# My Second Pair of Breeders ready



## Smareers (Jul 22, 2010)

Hey all...

My first spawn yielded me not less than 80 Betta's and now after 2 months I am ready with my second pair to breed. I am posting a pic of my breeding Bath Tub here and for pictured of the pair, please refer to the Betta Fish Contest pictures posted under the title *"My Latest Pair..."* by me.


----------



## BettaLover101 (Aug 20, 2010)

wow, those bettas must be ecstatic to have so much space.


----------



## bettalover2033 (Feb 17, 2010)

Wow i have never heard of someone breeding in a real bath tub. Interesting

But is this safe? i see a little rusting on the edges of the tub, im not sure if thats healthy for fry.


----------



## weluvbettas (May 29, 2010)

A bath tub as a tank! lol pretty cool. must be hard to water changes in a thing this big.


----------



## MrVampire181 (May 12, 2009)

My concern is the rust.


----------



## bettalover2033 (Feb 17, 2010)

MrVampire181 said:


> My concern is the rust.


I agree! As i mentioned _*(this cannot be healthy or safe)*_

Please take the time to figure out how to either use something else or take away the rust without using chemicals. Also get some other suggestions from others too. (NO PET STORE CLERKS OR WORKERS) THEY GIVE FALSE INFORMATION! other than the rust everything seems right.


----------



## Smareers (Jul 22, 2010)

Thanks for the suggestion guys... This was the same tub that I used for my last breed but then the rust line did not exist. The rust is not from the fibre glass tub but rather from it's sheet metal lid. I'll change the lid and will remove the rust mark too with dilute Sodium Hypo.


----------



## MrVampire181 (May 12, 2009)

Well then I guess you got this down 

Good luck and keep us updated!


----------



## Smareers (Jul 22, 2010)

*The Eggs have been laid...*

The mating dance is done and the eggs have been laid... 
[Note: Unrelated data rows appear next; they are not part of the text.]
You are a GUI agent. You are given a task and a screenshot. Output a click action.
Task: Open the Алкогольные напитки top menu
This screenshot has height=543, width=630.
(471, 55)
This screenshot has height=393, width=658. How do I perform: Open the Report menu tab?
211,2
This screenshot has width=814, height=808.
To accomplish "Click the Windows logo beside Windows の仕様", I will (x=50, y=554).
I am also attaching a picture of The Runts of my previous breeding. I am putting up a video of their feeding frenzy in the Pictures Threads do take a look.


----------



## BettaGirl290 (Jul 29, 2010)

i cant wait for mine too spawn! there in a 20 gal. tank!!


----------



## MrVampire181 (May 12, 2009)

Oh the "Gimme my food or I'll beat you over the head with the heater!!" stage...good times


----------



## bettalover2033 (Feb 17, 2010)

Wow!!!! That 3rd picture made my mouth drop! thats fantastic! i love the red colors on your previous fry. 
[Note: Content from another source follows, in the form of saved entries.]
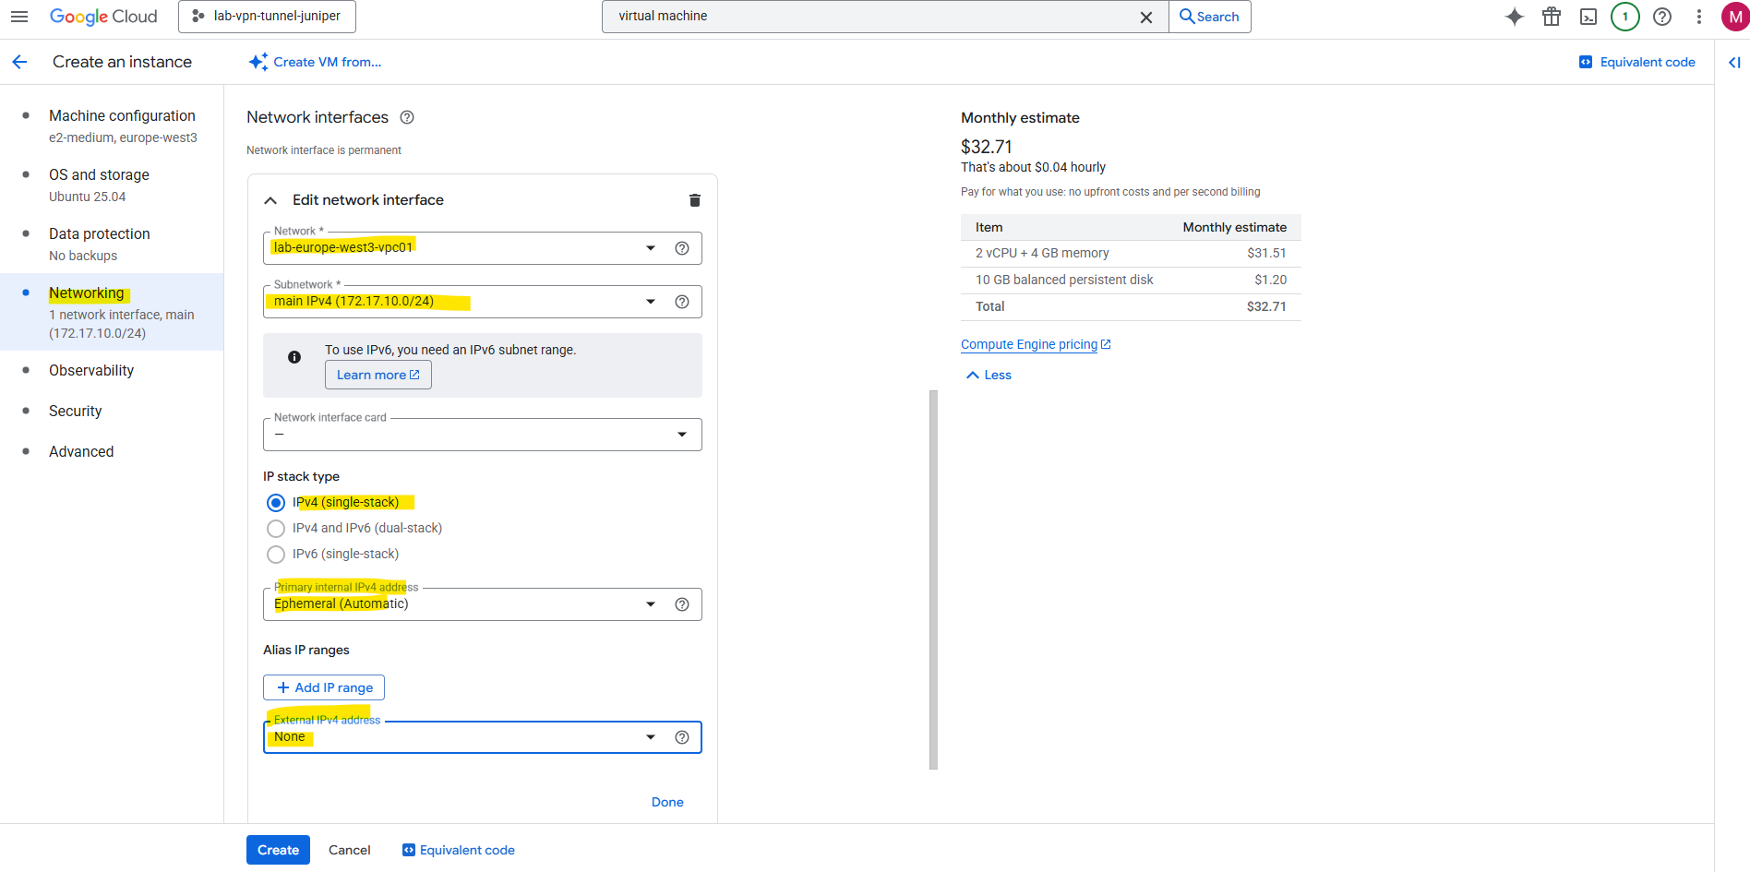The width and height of the screenshot is (1750, 872).
Task: Open Gemini AI assistant sparkle icon
Action: coord(1515,17)
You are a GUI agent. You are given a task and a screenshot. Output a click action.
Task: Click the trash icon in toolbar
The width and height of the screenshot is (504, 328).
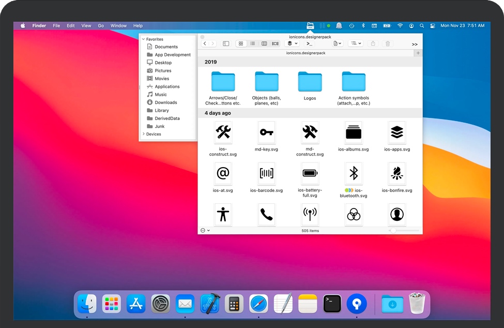click(388, 44)
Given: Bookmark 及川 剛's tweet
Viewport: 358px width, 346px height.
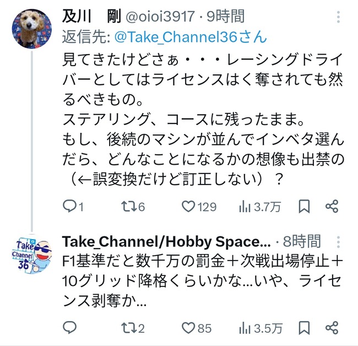Looking at the screenshot, I should click(x=304, y=207).
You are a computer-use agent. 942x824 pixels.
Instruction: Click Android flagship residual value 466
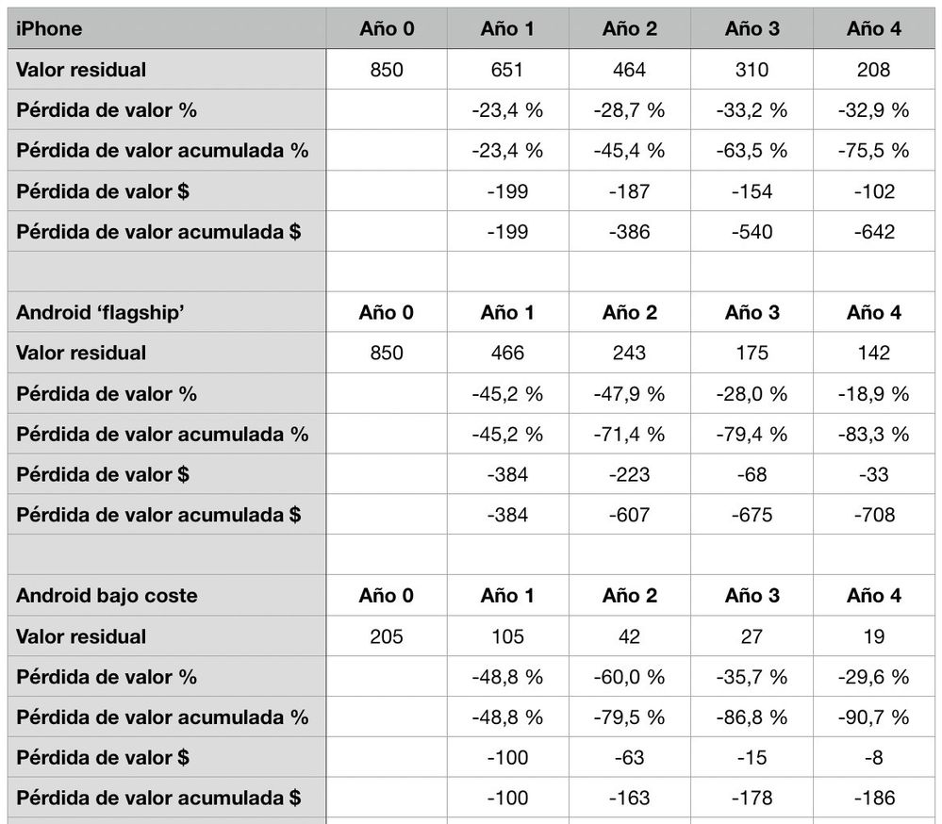point(507,354)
So when did you breed those other bettas?


----------



## Smareers (Jul 22, 2010)

My previous breed is about 3 months old. Like I said earlier these are the runts of the spawn, the bigger ones are about 3" now and are building their bubble nests already. 
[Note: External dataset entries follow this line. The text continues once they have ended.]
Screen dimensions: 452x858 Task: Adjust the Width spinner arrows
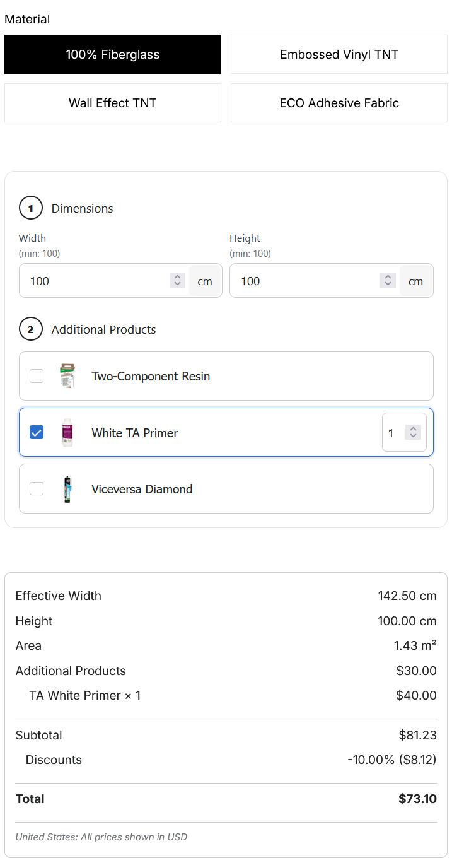[177, 281]
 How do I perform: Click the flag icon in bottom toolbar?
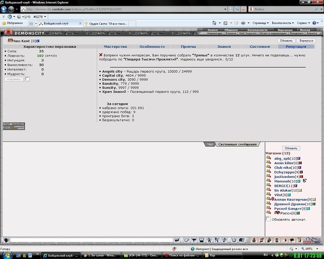tap(292, 240)
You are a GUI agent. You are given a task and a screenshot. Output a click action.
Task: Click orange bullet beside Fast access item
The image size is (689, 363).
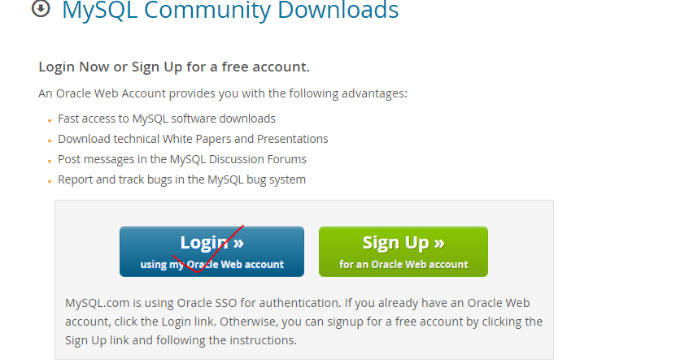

Their father was a very very beautiful Red Veil tail who grew to be more than 7" when I gave him off. Their mum was a red finned dirty rust colored female who jumped outa her tank the day after laying her eggs. Sorry that I did not bother to take pics earlier as I had not joined this forum then.


----------



## Smareers (Jul 22, 2010)

The current spawning has yielded it's result and the babies have hatched, they have a well tending father. But he as is his name suggests, is Jumpy and runs off to hide somewhere into the vegetation every time I open the bathtub lid to look inside. I found daphnia swimming around in the tank and I wonder how they got in. Daphnia does not seem to multiply in their allotted tank but they are multiplying in the breeding tank, good for the baby fry.


----------



## MrVampire181 (May 12, 2009)

I heard daphnia is a good fry food 

Glad to see everythings going good


----------